** WHAT THE TASK REQUIRES **
Can you reproduce only the stretch of the listing below from the line containing "You are a computer-use" through the line containing "This screenshot has width=1449, height=875.", swapping "Instruction" for "Directive" and keeping everything else unchanged? Omit the pictures.

☆ ☆ ☆

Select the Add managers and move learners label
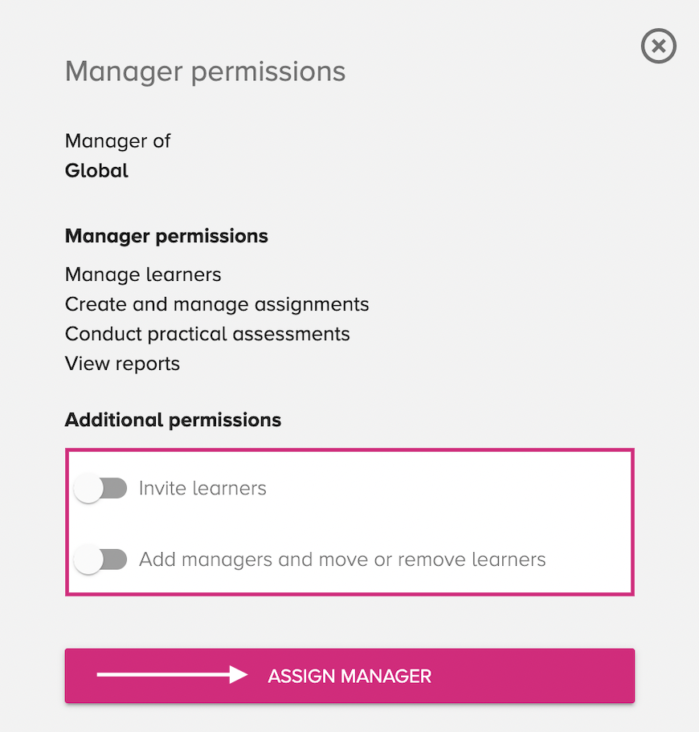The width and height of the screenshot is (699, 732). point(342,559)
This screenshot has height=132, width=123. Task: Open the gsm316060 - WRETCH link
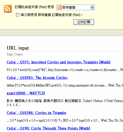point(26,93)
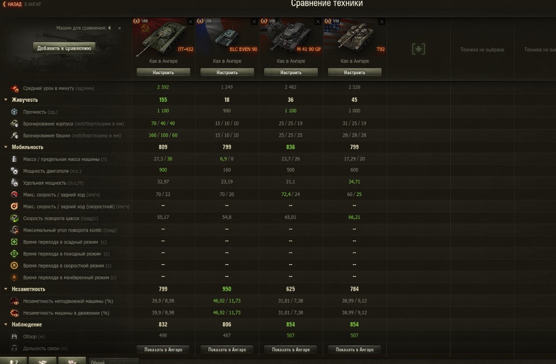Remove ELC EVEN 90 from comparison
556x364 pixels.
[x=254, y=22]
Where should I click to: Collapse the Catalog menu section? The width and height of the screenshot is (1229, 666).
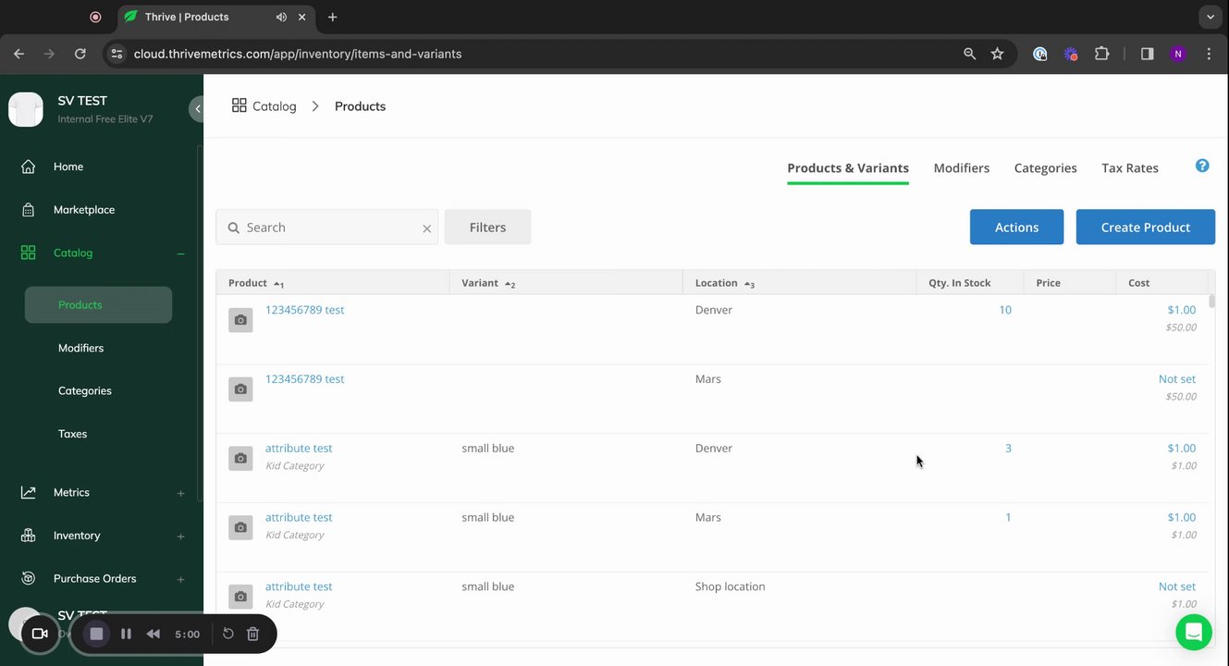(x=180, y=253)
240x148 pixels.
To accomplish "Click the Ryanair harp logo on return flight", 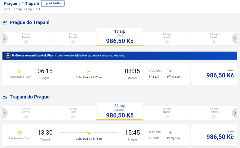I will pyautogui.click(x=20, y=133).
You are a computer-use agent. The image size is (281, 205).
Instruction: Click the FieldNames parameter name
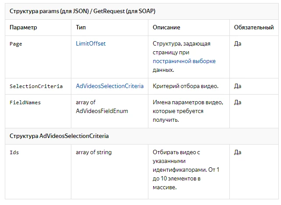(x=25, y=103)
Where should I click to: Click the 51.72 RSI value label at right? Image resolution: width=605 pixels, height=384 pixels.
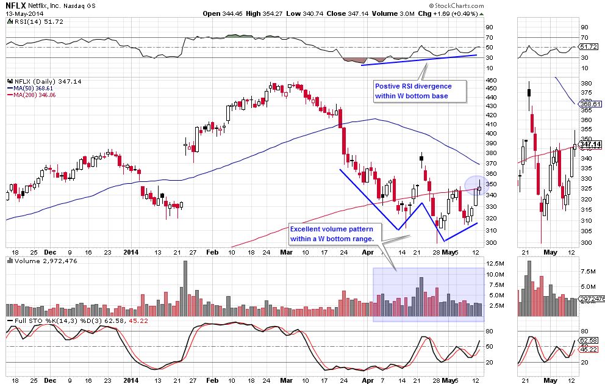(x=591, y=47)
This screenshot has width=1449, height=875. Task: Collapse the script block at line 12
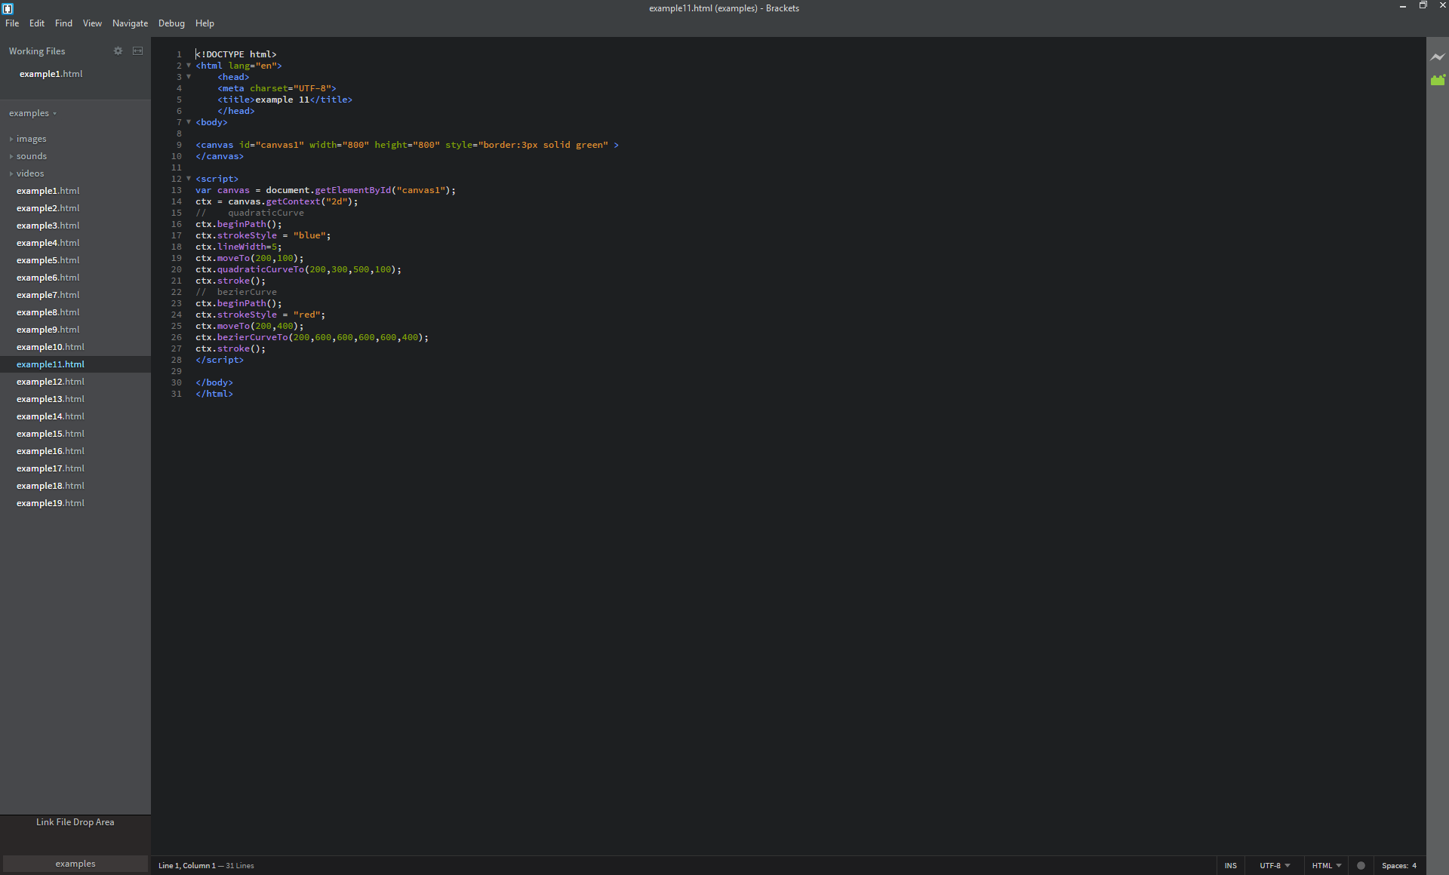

☆ ☆ ☆

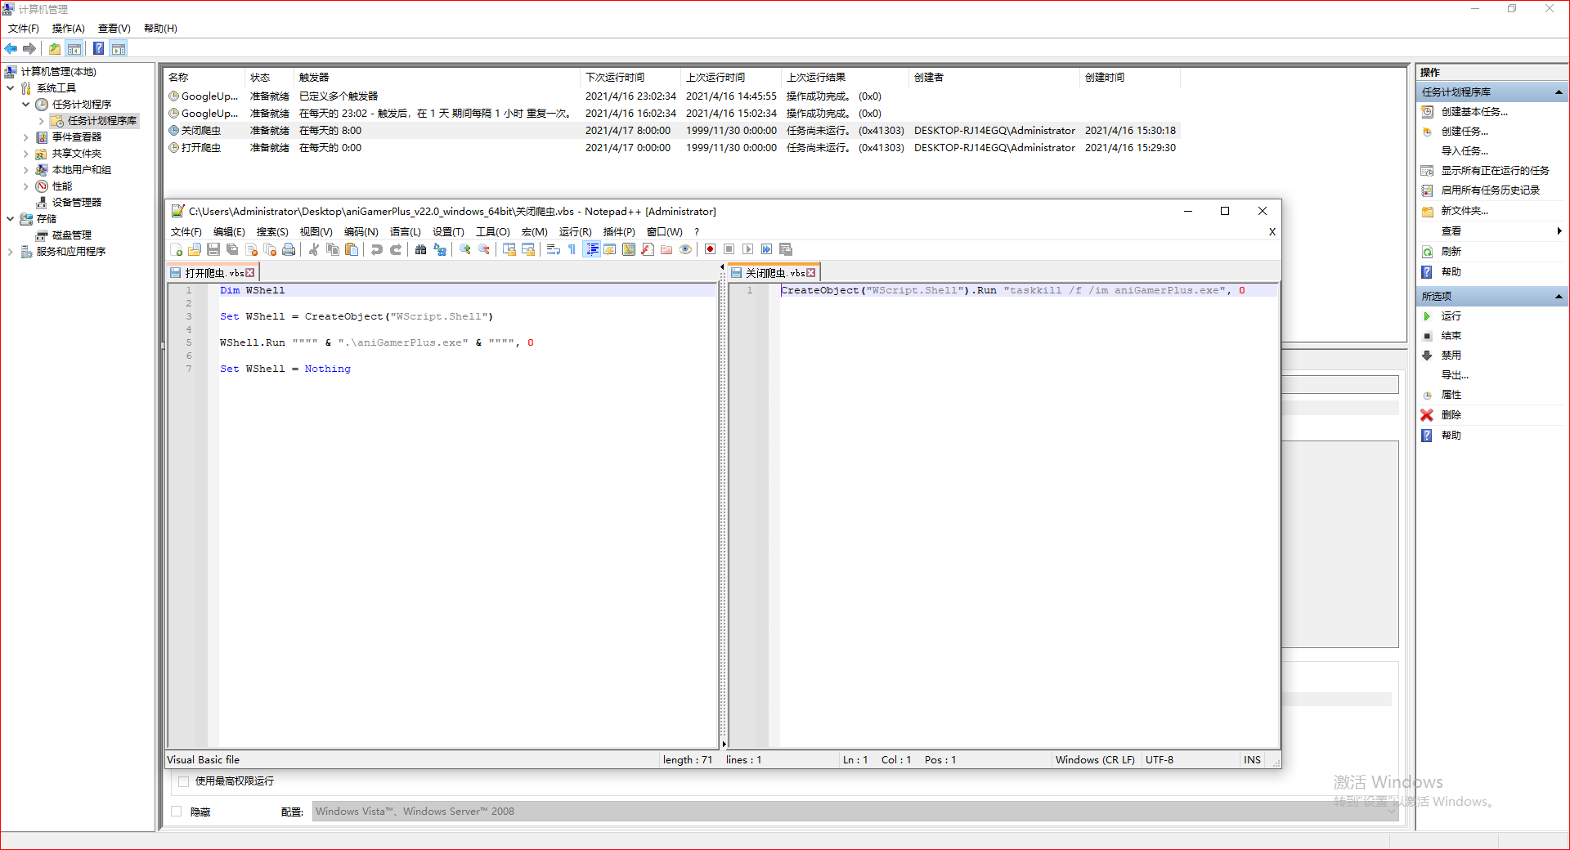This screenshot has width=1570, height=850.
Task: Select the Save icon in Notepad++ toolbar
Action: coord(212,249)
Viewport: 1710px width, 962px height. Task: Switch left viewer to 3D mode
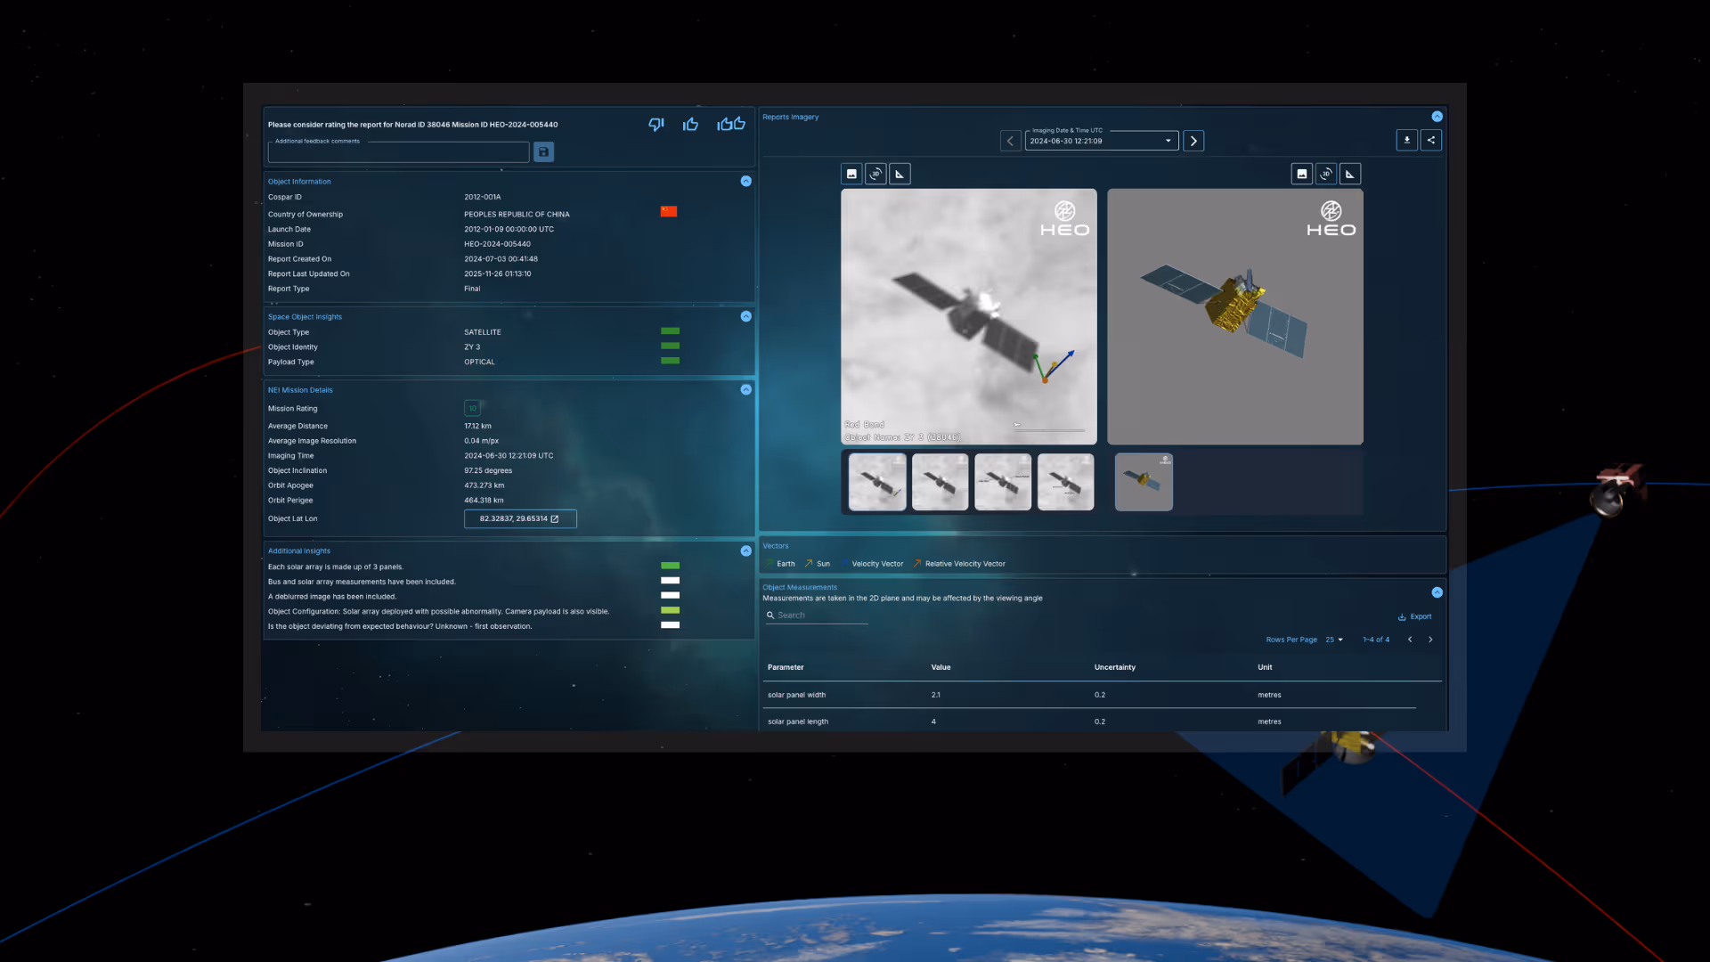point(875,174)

☆ ☆ ☆

** RESULT OF THIS TASK **
You are a computer-use agent. The image size is (281, 205).
Directive: Click the FieldNames parameter name
(x=25, y=103)
Where should I click to: Click the 51.72 RSI value label at right? Image resolution: width=605 pixels, height=384 pixels.
(x=591, y=47)
This screenshot has width=1449, height=875. Task: Collapse the script block at line 12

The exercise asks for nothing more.